Thread: [HACKERS] paths in partitions of a dummy partitioned table

[HACKERS] paths in partitions of a dummy partitioned table

From
Ashutosh Bapat
Date:
If a partitioned table is proven dummy, set_rel_pathlist() doesn't mark the
partition relations dummy and thus doesn't set any (dummy) paths in the
partition relations. The lack of paths in the partitions means that we can
not use partition-wise join while joining this table with some other similarly
partitioned table as the partitions do not have any paths that child-joins can
use. This means that we can not create partition relations for such a join and
thus can not consider the join to be partitioned. This doesn't matter much when
the dummy relation is the outer relation, since the resultant join is also
dummy. But when the dummy relation is inner relation, the resultant join is not
dummy and can be considered to be partitioned with same partitioning scheme as
the outer relation to be joined with other similarly partitioned table. Not
having paths in the partitions deprives us of this future optimization.
Without partition-wise join, not setting dummy paths in the partition relations
makes sense, since those do not have any use. But with partition-wise join that
changes.

If we always mark the partitions dummy, that effort may get wasted if the
partitioned table doesn't participate in the partition-wise join. A possible
solution would be to set the partitions dummy when only the partitioned table
participates in the join, but that happens during make_join_rel(), much after
we have set up the simple relations. So, I am not sure, whether that's a good
option. But I am open to suggestions.

What if we always mark the partition relations of a dummy partitioned table
dummy? I tried attached path on a thousand partition table, the planning time
increased by 3-5%. That doesn't look that bad for a thousand partitions.

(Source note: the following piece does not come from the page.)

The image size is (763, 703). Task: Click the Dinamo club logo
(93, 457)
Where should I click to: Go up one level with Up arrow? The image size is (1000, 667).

Any other options/comments?

-- 
Best Wishes,
Ashutosh Bapat
EnterpriseDB Corporation
The Postgres Database Company

-- 
Sent via pgsql-hackers mailing list (pgsql-hackers@postgresql.org)
To make changes to your subscription:
http://www.postgresql.org/mailpref/pgsql-hackers

Attachment

Re: [HACKERS] paths in partitions of a dummy partitioned table

From
Kyotaro HORIGUCHI
Date:
Hello,

At Thu, 6 Jul 2017 21:05:21 +0530, Ashutosh Bapat <ashutosh.bapat@enterprisedb.com> wrote in
<CAFjFpRd5+zroxY7UMGTR2M=rjBV4aBOCxQg3+1rBmTPLK5mpDg@mail.gmail.com>
> If a partitioned table is proven dummy, set_rel_pathlist() doesn't mark the
> partition relations dummy and thus doesn't set any (dummy) paths in the
> partition relations. The lack of paths in the partitions means that we can

A parent won't be proven dummy directly but be a dummy rel (means
IS_DUMMY_REL(rel) returns true) if no child is attached as the
result of constarint exlusion.

> not use partition-wise join while joining this table with some other similarly
> partitioned table as the partitions do not have any paths that child-joins can
> use. This means that we can not create partition relations for such a join and
> thus can not consider the join to be partitioned. This doesn't matter much when
> the dummy relation is the outer relation, since the resultant join is also
> dummy. But when the dummy relation is inner relation, the resultant join is not
> dummy and can be considered to be partitioned with same partitioning scheme as
> the outer relation to be joined with other similarly partitioned table. Not
> having paths in the partitions deprives us of this future optimization.
> Without partition-wise join, not setting dummy paths in the partition relations
> makes sense, since those do not have any use. But with partition-wise join that
> changes.

Of course for inner-joins and even for outer-joins, there's no
point in considering the children of a dummy parent as a side of
a join. For what reason, or in what case does partition-wise join
need to consider children of a proven-dummy parent?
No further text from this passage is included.